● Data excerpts
____________
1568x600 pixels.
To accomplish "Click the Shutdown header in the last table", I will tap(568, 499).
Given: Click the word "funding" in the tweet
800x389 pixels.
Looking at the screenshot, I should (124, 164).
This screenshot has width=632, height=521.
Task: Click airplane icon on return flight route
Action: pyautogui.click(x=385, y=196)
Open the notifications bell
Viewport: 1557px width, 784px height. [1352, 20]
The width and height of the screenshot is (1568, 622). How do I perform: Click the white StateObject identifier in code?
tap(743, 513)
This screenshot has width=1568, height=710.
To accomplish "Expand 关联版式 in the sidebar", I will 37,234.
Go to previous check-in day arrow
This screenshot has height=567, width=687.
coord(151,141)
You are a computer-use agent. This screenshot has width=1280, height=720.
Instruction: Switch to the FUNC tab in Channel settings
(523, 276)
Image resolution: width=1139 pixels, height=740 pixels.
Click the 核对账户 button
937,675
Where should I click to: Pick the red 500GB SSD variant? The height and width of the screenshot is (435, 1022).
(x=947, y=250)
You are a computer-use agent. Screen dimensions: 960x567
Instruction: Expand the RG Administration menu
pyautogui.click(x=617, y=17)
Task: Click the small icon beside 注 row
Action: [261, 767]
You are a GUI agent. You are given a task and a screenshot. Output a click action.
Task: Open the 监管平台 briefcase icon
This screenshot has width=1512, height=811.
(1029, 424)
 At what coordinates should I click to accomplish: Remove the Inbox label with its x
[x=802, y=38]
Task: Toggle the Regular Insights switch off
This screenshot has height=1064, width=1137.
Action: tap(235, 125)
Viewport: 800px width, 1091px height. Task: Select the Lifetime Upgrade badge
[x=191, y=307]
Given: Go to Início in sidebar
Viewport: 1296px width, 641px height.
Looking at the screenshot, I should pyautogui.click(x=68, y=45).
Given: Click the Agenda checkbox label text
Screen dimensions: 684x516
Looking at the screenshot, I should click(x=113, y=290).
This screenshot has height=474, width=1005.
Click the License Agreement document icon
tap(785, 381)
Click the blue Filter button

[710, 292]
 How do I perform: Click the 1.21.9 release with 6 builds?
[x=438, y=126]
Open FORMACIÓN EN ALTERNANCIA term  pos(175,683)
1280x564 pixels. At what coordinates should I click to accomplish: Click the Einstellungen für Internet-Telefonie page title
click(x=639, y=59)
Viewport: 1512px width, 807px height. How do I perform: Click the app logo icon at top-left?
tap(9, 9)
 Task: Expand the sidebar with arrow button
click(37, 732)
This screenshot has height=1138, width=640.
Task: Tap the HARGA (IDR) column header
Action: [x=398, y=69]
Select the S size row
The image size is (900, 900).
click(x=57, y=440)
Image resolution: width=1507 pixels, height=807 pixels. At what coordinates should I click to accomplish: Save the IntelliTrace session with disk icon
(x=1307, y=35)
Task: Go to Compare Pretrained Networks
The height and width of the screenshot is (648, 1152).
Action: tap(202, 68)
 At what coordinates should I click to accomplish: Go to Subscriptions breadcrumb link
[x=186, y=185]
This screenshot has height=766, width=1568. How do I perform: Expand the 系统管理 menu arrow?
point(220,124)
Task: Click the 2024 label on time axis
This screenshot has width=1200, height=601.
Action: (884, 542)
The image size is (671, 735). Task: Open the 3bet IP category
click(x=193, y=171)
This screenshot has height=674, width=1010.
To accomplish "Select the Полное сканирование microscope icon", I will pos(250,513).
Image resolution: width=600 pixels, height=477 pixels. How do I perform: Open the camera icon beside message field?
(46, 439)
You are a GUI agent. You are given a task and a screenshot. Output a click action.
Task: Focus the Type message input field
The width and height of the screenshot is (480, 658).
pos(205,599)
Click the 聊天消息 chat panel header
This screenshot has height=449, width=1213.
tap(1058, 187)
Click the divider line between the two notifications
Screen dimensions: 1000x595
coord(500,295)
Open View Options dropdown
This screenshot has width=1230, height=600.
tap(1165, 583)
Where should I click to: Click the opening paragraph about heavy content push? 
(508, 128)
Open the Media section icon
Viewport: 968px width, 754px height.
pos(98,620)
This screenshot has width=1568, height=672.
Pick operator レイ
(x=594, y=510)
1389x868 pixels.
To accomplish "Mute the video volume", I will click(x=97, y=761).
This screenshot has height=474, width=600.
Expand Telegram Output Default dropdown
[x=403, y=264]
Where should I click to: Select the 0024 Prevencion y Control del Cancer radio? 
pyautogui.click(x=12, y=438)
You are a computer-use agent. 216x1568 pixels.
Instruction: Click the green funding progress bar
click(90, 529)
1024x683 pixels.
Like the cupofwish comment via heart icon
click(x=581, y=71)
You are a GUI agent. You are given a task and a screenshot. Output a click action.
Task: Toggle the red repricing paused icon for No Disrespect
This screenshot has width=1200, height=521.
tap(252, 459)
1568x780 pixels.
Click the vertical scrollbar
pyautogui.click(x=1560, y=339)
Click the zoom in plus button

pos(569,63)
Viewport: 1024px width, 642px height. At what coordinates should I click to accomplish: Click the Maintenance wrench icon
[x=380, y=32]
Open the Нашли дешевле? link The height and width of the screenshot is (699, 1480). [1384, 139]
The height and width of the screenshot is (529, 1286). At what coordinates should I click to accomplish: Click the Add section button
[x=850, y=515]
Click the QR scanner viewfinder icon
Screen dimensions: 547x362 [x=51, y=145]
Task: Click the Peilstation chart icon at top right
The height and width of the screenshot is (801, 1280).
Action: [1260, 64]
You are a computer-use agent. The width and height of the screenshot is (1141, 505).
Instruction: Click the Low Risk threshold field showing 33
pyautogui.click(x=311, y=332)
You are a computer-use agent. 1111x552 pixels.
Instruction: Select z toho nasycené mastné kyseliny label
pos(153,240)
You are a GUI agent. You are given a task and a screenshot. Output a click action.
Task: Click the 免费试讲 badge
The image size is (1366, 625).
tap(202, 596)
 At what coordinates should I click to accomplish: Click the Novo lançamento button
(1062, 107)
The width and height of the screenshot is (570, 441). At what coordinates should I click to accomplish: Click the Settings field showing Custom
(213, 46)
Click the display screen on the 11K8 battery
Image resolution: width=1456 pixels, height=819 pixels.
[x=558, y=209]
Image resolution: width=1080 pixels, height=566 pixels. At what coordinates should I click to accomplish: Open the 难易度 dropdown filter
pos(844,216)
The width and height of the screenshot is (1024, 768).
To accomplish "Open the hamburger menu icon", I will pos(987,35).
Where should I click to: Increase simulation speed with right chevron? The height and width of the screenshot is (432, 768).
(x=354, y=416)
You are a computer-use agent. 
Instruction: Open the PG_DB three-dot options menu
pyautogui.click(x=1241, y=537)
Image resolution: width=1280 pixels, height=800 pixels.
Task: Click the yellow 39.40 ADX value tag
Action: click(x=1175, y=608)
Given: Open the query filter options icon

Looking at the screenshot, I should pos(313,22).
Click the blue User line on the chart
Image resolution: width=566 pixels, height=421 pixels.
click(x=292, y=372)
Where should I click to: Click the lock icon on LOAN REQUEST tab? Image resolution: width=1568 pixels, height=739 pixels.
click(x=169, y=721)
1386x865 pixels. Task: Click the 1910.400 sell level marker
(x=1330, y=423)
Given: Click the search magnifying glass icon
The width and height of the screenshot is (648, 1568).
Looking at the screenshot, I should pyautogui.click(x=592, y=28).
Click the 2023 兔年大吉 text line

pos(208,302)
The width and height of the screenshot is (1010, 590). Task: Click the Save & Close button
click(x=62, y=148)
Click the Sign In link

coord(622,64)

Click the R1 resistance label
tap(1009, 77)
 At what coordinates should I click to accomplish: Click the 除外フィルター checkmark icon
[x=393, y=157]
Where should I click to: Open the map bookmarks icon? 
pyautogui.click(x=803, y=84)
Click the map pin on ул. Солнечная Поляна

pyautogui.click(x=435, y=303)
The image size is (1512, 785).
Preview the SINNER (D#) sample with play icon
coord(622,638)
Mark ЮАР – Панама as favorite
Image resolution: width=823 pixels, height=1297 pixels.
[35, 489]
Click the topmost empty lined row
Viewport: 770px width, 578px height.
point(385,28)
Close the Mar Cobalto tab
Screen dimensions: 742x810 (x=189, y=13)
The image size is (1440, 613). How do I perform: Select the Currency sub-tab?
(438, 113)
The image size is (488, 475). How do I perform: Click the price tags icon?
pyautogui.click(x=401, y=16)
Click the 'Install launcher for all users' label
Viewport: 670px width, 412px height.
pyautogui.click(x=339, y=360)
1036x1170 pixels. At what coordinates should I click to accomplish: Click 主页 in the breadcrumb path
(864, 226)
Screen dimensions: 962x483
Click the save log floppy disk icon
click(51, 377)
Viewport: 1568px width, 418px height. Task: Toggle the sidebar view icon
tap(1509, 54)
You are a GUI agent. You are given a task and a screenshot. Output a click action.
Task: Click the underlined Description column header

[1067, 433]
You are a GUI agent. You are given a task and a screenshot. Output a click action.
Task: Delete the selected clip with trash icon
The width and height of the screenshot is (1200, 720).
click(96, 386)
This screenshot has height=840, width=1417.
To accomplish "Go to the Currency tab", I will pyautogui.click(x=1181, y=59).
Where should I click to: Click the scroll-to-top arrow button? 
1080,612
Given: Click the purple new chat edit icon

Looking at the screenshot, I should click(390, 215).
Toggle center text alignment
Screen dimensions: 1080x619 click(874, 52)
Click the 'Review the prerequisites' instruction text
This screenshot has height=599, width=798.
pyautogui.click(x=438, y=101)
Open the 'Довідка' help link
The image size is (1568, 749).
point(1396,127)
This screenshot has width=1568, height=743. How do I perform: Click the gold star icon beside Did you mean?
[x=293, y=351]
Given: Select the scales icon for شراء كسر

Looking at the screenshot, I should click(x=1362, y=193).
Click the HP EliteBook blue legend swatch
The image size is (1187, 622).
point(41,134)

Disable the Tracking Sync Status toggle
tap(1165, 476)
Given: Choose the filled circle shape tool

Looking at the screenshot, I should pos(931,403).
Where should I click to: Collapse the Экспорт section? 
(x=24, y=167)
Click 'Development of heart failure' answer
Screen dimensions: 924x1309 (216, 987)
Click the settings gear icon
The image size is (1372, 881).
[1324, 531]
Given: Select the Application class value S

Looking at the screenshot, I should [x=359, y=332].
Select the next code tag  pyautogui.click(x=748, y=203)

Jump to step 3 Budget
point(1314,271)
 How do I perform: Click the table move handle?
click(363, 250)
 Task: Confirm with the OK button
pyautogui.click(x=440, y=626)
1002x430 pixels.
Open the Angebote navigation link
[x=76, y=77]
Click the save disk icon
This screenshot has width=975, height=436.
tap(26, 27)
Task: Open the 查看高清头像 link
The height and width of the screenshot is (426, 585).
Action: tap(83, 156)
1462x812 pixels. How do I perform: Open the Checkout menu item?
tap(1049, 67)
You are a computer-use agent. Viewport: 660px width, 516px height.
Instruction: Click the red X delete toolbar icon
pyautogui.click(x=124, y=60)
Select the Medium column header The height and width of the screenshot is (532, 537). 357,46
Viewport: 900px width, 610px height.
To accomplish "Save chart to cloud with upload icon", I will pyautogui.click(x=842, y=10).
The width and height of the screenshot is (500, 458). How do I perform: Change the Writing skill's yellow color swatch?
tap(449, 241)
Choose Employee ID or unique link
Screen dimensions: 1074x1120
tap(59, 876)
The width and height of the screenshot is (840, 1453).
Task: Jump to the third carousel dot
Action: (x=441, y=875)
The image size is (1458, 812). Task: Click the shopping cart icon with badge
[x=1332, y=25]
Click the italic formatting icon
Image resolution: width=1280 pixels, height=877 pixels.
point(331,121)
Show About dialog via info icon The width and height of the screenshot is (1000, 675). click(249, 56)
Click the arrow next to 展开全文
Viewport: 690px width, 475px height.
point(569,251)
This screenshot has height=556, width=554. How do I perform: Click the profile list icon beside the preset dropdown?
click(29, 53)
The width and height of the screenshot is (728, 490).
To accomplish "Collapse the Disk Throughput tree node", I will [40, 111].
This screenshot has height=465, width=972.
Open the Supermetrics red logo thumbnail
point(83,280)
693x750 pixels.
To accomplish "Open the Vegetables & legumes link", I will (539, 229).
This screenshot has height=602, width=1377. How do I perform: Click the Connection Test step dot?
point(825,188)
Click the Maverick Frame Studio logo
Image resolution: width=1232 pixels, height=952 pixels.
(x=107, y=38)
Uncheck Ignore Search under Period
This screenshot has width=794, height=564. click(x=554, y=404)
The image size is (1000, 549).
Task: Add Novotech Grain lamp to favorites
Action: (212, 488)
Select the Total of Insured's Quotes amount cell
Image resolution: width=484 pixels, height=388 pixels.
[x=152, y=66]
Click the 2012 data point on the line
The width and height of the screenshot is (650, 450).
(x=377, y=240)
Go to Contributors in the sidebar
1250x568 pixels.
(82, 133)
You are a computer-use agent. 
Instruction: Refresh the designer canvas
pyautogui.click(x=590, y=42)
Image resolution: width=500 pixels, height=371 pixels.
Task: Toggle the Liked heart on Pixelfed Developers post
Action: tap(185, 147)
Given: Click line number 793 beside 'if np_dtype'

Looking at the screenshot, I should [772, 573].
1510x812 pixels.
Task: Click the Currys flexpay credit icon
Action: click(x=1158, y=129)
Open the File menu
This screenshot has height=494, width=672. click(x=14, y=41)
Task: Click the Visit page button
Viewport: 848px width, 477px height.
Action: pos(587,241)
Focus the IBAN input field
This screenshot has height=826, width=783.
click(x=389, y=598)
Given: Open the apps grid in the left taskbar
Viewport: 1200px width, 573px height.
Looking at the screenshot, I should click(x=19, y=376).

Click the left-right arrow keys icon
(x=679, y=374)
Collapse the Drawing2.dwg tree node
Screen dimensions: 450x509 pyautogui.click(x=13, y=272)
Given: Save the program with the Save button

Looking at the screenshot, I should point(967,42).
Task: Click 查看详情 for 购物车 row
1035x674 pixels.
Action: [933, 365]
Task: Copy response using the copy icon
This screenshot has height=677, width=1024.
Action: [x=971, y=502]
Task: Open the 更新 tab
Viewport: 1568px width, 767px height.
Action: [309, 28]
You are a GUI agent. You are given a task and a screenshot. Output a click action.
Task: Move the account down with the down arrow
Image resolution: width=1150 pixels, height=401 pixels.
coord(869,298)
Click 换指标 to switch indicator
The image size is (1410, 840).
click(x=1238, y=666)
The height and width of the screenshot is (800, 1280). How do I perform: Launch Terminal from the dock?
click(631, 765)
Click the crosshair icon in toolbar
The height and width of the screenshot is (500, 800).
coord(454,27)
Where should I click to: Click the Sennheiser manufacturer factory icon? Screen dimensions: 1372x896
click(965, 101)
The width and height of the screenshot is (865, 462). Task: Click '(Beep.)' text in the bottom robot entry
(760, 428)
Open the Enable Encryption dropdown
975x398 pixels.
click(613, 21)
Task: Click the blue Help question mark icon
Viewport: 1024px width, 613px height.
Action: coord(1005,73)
____________
Lines from the start of the entries through the one containing "This screenshot has height=474, width=1005." are to be set down again exactly, both ends included.

● RESULT OF THE TASK
1568x600 pixels.
To accomplish "Click the Shutdown header in the last table", I will tap(568, 499).
Given: Click the word "funding" in the tweet
800x389 pixels.
Looking at the screenshot, I should (124, 164).
This screenshot has width=632, height=521.
Task: Click airplane icon on return flight route
Action: pyautogui.click(x=385, y=196)
Open the notifications bell
Viewport: 1557px width, 784px height. [1352, 20]
The width and height of the screenshot is (1568, 622). How do I perform: Click the white StateObject identifier in code?
tap(743, 513)
This screenshot has width=1568, height=710.
To accomplish "Expand 关联版式 in the sidebar", I will 37,234.
Go to previous check-in day arrow
This screenshot has height=567, width=687.
coord(151,141)
You are a computer-use agent. This screenshot has width=1280, height=720.
Instruction: Switch to the FUNC tab in Channel settings
(523, 276)
Image resolution: width=1139 pixels, height=740 pixels.
Click the 核对账户 button
937,675
Where should I click to: Pick the red 500GB SSD variant? The height and width of the screenshot is (435, 1022).
(x=947, y=250)
You are a computer-use agent. Screen dimensions: 960x567
Instruction: Expand the RG Administration menu
pyautogui.click(x=617, y=17)
Task: Click the small icon beside 注 row
Action: [261, 767]
You are a GUI agent. You are given a task and a screenshot. Output a click action.
Task: Open the 监管平台 briefcase icon
This screenshot has width=1512, height=811.
(1029, 424)
 At what coordinates should I click to accomplish: Remove the Inbox label with its x
[x=802, y=38]
Task: Toggle the Regular Insights switch off
This screenshot has height=1064, width=1137.
Action: tap(235, 125)
Viewport: 800px width, 1091px height. Task: Select the Lifetime Upgrade badge
[x=191, y=307]
Given: Go to Início in sidebar
Viewport: 1296px width, 641px height.
Looking at the screenshot, I should pyautogui.click(x=68, y=45).
Given: Click the Agenda checkbox label text
Screen dimensions: 684x516
Looking at the screenshot, I should click(x=113, y=290).
This screenshot has height=474, width=1005.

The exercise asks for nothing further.